# Mesh Definition

In Lagrangian meshes, mesh points remain coincident with material points and the elements deform with the material. Since element accuracy and time step degrade with element distortion, the magnitude of deformation that can be simulated with Lagrangian meshes is limited.

In Eulerian meshes, the coordinates of the element nodes are fixed. This means that the nodes remain coincident with spatial points. Since elements are not changed by the deformation of the material, no degradation in accuracy occurs because of material deformation. On the other hand, in Eulerian meshes, boundary nodes do not always remain coincident with the boundaries of the domain. Boundary conditions must be applied at points which are not nodes. This leads to severe complications in multi-dimensional problems.

A third type of mesh is an Arbitrary Lagrangian Eulerian mesh (ALE). In this case, nodes are programmed to move arbitrarily. Usually, nodes on the boundaries are moved to remain on boundaries. Interior nodes are moved to minimize element distortion.

The selection of an appropriate mesh description, whether a Lagrangian, Eulerian or ALE mesh is very important, especially in the solution of the large deformation problems encountered in process simulation or fluid-structure interaction.

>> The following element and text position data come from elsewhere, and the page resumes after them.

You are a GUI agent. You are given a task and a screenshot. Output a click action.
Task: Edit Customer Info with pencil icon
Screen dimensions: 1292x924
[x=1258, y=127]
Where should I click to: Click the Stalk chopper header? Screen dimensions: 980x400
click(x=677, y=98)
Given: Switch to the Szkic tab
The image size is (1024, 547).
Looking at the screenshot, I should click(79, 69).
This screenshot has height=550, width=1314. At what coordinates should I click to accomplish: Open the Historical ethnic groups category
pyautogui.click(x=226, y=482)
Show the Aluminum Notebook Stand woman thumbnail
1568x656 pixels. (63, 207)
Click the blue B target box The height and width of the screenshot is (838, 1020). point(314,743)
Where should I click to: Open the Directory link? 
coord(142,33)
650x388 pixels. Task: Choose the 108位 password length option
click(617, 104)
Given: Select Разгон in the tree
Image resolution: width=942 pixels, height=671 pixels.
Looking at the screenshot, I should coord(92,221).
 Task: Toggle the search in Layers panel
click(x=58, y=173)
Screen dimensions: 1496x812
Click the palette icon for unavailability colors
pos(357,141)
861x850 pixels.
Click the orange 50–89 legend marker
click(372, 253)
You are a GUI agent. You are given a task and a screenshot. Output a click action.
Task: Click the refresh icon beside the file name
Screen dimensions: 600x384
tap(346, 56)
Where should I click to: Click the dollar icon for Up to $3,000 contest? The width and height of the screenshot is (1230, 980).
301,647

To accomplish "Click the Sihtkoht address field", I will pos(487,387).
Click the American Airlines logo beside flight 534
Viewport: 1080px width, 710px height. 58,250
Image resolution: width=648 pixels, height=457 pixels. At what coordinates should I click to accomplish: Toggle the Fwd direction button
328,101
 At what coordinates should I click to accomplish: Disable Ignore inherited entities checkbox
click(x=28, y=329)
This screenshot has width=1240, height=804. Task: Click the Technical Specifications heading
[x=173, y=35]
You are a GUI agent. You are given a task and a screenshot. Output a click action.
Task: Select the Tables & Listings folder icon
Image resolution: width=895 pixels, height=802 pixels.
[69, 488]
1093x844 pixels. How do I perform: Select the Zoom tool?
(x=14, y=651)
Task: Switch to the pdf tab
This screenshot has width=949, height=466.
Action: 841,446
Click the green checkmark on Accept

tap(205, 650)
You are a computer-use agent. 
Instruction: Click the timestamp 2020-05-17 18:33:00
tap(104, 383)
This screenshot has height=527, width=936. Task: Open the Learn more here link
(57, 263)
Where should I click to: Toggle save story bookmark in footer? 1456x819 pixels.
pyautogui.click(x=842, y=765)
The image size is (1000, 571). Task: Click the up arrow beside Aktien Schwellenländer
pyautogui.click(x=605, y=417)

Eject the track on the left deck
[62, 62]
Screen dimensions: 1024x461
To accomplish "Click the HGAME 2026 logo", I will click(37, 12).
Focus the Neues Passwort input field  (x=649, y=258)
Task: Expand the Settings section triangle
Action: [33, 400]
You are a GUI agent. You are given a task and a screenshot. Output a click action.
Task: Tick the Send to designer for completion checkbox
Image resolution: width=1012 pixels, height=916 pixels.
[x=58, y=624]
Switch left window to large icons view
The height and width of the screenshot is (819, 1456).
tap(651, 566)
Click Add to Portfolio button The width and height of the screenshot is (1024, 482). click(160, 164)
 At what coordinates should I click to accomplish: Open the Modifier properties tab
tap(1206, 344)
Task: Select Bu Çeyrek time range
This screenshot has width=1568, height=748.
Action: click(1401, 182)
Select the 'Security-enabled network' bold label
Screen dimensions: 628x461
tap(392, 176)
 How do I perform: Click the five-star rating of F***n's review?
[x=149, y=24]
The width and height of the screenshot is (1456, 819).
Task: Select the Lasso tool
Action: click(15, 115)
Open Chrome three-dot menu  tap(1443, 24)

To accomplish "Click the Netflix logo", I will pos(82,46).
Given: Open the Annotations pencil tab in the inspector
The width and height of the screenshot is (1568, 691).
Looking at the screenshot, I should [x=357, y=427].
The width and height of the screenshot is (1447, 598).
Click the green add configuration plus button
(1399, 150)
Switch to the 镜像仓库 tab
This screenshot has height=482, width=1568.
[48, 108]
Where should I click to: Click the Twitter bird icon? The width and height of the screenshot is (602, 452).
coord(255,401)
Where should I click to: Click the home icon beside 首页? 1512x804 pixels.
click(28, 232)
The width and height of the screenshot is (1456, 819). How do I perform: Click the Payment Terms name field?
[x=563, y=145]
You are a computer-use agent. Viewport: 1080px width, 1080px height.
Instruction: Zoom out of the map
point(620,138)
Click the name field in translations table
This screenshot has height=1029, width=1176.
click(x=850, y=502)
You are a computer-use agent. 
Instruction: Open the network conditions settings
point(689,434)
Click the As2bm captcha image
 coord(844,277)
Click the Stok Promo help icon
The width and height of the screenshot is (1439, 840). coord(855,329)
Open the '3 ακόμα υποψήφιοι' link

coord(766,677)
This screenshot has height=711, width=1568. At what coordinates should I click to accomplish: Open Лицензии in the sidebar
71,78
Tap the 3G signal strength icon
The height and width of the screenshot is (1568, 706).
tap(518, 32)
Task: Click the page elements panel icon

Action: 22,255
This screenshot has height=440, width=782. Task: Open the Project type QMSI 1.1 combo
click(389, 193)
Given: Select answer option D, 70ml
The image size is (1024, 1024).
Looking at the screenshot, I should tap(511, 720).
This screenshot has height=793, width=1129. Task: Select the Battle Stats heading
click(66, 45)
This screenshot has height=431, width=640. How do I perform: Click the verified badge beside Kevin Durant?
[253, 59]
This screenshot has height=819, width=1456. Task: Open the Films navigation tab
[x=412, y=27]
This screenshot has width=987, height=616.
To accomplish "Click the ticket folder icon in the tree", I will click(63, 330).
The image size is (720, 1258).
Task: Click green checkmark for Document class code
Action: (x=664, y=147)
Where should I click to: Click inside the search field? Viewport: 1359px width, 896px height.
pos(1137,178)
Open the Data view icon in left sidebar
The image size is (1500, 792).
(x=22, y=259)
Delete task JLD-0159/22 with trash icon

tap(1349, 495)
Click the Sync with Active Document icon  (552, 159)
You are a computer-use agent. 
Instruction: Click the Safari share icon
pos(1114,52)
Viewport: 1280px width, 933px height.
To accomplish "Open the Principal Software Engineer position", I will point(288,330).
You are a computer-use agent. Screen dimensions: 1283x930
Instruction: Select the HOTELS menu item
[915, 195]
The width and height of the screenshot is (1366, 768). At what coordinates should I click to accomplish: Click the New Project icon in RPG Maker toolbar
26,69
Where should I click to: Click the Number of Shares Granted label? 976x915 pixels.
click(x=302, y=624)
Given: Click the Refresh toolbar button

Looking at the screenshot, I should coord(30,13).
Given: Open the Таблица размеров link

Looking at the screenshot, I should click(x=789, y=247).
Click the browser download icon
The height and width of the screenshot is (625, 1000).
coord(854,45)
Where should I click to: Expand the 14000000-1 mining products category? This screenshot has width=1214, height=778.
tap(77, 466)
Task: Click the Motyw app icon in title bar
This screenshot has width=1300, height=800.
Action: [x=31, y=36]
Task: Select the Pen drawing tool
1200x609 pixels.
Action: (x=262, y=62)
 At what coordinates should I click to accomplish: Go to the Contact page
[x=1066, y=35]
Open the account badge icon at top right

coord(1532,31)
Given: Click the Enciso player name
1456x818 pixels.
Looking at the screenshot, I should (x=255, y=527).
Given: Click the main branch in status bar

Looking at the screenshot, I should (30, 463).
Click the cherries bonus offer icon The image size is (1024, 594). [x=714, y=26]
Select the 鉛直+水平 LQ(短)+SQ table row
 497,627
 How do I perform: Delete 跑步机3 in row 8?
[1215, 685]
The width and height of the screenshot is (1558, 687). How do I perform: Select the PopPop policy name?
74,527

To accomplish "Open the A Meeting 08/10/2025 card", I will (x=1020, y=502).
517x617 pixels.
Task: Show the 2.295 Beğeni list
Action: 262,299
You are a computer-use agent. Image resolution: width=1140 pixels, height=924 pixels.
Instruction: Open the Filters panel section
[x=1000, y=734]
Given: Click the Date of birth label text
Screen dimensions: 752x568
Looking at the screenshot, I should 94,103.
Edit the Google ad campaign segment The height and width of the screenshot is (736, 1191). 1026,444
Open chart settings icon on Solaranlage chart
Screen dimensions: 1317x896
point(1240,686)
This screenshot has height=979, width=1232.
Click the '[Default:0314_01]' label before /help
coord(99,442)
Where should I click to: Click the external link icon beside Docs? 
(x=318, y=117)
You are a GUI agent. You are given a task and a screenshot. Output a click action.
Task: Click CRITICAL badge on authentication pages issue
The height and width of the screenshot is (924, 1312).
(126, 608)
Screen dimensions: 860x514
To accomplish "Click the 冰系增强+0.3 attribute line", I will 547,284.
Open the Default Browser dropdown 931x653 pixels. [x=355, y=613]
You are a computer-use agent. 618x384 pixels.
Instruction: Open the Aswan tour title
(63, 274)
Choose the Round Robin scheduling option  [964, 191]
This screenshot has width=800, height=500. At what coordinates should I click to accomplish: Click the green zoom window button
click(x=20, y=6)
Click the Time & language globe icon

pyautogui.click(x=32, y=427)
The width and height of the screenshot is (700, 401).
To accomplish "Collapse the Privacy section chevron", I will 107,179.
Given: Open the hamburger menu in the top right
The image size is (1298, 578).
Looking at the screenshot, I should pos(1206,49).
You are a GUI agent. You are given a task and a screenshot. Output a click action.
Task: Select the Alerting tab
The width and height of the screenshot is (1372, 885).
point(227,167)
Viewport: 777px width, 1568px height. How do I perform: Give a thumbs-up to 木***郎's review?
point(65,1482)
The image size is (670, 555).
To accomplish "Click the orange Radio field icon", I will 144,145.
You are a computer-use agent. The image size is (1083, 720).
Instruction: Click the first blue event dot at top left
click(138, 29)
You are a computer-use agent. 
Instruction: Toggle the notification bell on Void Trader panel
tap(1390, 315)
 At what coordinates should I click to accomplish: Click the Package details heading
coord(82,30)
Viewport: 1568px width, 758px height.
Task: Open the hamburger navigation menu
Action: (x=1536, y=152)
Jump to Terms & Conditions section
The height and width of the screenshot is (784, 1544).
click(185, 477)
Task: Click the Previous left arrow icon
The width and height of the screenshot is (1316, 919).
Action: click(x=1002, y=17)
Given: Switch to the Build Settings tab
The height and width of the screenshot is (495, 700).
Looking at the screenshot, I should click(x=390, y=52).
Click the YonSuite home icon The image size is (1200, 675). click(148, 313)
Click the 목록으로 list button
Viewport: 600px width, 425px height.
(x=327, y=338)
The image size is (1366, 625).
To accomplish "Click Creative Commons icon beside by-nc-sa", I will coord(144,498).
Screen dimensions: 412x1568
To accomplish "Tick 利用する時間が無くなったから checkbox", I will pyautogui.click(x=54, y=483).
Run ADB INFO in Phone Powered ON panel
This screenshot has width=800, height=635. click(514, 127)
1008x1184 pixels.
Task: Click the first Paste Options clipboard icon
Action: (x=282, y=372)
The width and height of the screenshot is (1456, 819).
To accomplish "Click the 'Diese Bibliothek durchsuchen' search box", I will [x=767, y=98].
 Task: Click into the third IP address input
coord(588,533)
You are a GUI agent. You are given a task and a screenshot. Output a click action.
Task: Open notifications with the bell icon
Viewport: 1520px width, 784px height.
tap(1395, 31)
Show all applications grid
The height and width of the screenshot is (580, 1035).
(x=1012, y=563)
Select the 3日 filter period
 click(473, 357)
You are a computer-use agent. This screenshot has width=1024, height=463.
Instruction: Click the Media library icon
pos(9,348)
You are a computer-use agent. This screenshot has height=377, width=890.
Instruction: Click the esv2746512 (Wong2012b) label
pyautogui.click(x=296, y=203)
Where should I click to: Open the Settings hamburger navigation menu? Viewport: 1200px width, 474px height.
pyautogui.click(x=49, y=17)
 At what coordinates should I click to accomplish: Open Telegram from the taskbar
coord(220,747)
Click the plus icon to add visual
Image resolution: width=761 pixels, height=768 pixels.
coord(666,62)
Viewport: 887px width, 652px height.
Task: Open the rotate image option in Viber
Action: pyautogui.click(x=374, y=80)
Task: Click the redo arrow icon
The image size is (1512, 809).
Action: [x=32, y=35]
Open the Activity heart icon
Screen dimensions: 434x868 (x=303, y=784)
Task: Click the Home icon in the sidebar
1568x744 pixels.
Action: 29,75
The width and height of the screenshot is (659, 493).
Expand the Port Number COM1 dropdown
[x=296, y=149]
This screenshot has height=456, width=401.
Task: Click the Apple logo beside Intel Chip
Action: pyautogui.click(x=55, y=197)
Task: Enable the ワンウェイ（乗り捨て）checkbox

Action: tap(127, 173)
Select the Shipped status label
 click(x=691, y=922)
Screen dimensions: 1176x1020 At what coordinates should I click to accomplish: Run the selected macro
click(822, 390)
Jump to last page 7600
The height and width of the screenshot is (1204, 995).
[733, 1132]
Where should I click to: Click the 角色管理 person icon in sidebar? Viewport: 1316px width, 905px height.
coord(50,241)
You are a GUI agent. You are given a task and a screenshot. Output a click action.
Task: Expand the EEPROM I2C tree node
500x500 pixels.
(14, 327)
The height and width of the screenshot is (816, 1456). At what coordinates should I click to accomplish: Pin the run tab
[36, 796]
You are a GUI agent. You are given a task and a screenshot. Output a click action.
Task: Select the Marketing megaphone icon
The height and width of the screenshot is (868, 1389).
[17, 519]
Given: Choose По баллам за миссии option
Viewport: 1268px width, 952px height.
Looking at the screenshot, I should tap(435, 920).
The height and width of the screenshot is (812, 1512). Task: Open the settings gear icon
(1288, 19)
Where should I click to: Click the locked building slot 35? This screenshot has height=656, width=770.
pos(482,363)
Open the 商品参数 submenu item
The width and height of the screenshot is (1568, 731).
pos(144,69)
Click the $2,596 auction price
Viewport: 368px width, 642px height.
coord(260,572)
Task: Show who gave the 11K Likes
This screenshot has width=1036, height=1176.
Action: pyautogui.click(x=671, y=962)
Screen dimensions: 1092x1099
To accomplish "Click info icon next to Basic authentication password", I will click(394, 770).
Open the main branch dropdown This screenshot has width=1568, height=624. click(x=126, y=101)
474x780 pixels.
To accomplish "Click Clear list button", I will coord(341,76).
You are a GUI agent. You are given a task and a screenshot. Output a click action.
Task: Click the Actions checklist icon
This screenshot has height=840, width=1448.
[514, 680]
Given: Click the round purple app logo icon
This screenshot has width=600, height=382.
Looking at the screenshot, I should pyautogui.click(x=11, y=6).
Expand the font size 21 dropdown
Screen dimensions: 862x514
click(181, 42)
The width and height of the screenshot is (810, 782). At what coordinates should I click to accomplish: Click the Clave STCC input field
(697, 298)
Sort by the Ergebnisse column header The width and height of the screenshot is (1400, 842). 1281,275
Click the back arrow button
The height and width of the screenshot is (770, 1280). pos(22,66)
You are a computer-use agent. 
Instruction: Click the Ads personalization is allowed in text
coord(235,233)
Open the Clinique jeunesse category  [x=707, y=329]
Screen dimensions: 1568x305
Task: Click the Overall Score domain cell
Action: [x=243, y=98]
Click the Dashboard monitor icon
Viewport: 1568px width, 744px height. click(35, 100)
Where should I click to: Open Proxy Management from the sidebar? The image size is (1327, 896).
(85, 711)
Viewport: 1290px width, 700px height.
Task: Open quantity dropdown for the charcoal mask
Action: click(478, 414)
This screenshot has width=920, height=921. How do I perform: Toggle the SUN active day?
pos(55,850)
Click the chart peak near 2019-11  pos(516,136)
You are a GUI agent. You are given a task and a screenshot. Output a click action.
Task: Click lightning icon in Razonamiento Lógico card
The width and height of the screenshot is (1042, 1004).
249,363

A by-product of the choice of mesh description is the establishment of the independent variables. For a Lagrangian mesh, the independent variable is $X$ . At a quadrature point used to evaluate the internal forces, the coordinate $X$ remains invariant regardless of the deformation of the structure. Therefore, the stress has to be defined as a function of the material coordinate $X$ . This is natural in a solid since the stress in a path-dependent material depends on the history observed by a material point. On the other hand, for an Eulerian mesh, the stress will be treated as a function of $x$ , which means that the history of the point will need to be convected throughout the computation.